Sérgio Lima/Folhapress
Imagem: Sérgio Lima/Folhapress

De Brasília

14/02/2016 08h33Atualizada em 14/02/2016 15h55

Documentos apreendidos na Operação Zelotes reforçam o elo da ex-chefe da Casa Civil Erenice Guerra com o grupo acusado de "comprar" medidas provisórias de interesse de montadoras de veículos no governo. A Polícia Federal encontrou nas casas de dois dos envolvidos anotações com referências à ex-ministra, o que, para os investigadores, indica "estreita" relação entre ela e os investigados.

Erenice foi secretária executiva da Casa Civil de 2005 a 2010, ano em que passou a ser titular da pasta, entre os meses de março e setembro, com a saída da então ministra Dilma Rousseff do cargo para se candidatar à Presidência.

No período, duas MPs sob suspeita de terem sido "encomendadas" foram discutidas pelo órgão (471/2009 e 512/2010), antes de seguir para assinatura do então presidente Luiz Inácio Lula da Silva.

Erenice, o ex-presidente e outros ex-agentes públicos são investigados em inquérito atualmente em curso na Operação Zelotes. Conforme a PF, o objetivo é averiguar se, eventualmente, eles foram "corrompidos" ou foram "vítimas" de tráfico de influência praticado pelos lobistas que atuaram para viabilizar as MPs.

--*--

**Requisitos:**
a. Devolva, sem nenhuma alteração, o trecho da reportagem sobre a Operação Zelotes que começa em "Documentos apreendidos na" e segue até "Lula da Silva.".
b. Responda com base na reportagem sobre a Operação Zelotes:
(i) Em que período Erenice Guerra foi secretária executiva da Casa Civil?
(ii) Onde a Polícia Federal encontrou as anotações com referências à ex-ministra?
(iii) Quais são os números das duas MPs discutidas pelo órgão sob suspeita de terem sido "encomendadas"?
c. Prossiga a reportagem sobre a Operação Zelotes a partir do ponto em que ela termina.

**Dados armazenados:**
--*--

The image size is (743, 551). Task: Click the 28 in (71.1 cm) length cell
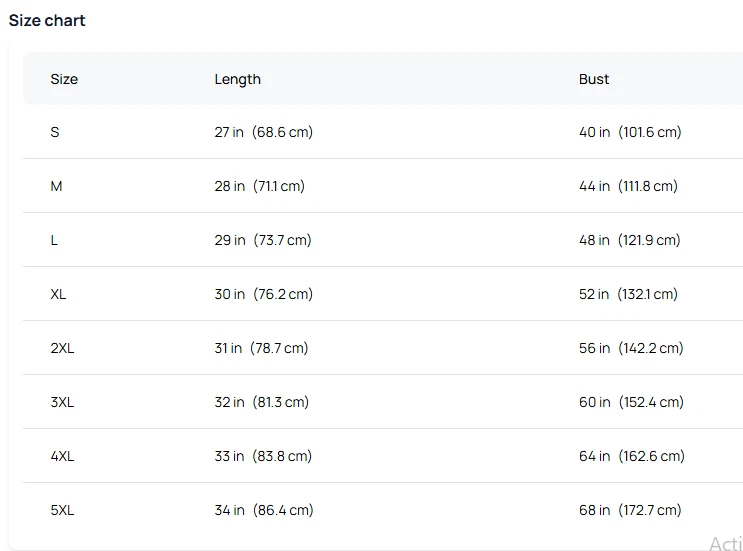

--*--

**Respostas das tarefas:**
a.
Documentos apreendidos na Operação Zelotes reforçam o elo da ex-chefe da Casa Civil Erenice Guerra com o grupo acusado de "comprar" medidas provisórias de interesse de montadoras de veículos no governo. A Polícia Federal encontrou nas casas de dois dos envolvidos anotações com referências à ex-ministra, o que, para os investigadores, indica "estreita" relação entre ela e os investigados.

Erenice foi secretária executiva da Casa Civil de 2005 a 2010, ano em que passou a ser titular da pasta, entre os meses de março e setembro, com a saída da então ministra Dilma Rousseff do cargo para se candidatar à Presidência.

No período, duas MPs sob suspeita de terem sido "encomendadas" foram discutidas pelo órgão (471/2009 e 512/2010), antes de seguir para assinatura do então presidente Luiz Inácio Lula da Silva.

b.
(i) De 2005 a 2010.
(ii) Nas casas de dois dos envolvidos.
(iii) 471/2009 e 512/2010.

c.
As normas prorrogaram incentivos fiscais a montadoras instaladas no Norte, no Nordeste e Centro-Oeste.

Apreensões

As citações à ex-ministra Erenice Guerra aparecem em relatórios da Polícia Federal sobre as apreensões feitas em endereços dos acusados. Na casa do lobista Mauro Marcondes Machado e da mulher dele, Cristina Mautoni, foi encontrado papel com as anotações "Erenice" e "conta 55 8654672". O casal está preso desde outubro por suspeita de operar o suposto esquema das MPs.

Para a PF, o número se trata, provavelmente, de uma conta bancária. "Tais anotações sugerem, mais uma vez, o envolvimento ou a ligação estreita entre ela (Erenice) e os principais investigados", diz trecho da análise dos investigadores.

No endereço do advogado Eduardo Gonçalves Valadão --que, assim como o lobista Mauro Marcondes, responde a ação penal por envolvimento no suposto esquema-- foi achado manuscrito com a seguinte mensagem: "O Alexandre me falou por alto sobre o assunto que o Zé Ricardo está deixando na mão. Pede mais informações / Fala da dívida do José Ricardo com o grupo (Erenice, Fernando Cesar Mesquita etc)".

Após deixar a Casa Civil, Erenice passou a atuar como advogada. Zé Ricardo --como é conhecido José Ricardo da Silva, outro lobista preso sob acusação de "comprar" MPs-- se associou a ela para resolver pendências da Huawei Telecomunicações no Conselho Administrativo de Recursos Fiscais (Carf).

Em outra frente de investigação, a Zelotes apura suposto esquema de corrupção para influenciar decisões nesse órgão, uma espécie de tribunal administrativo que avalia débitos de contribuintes com a Receita.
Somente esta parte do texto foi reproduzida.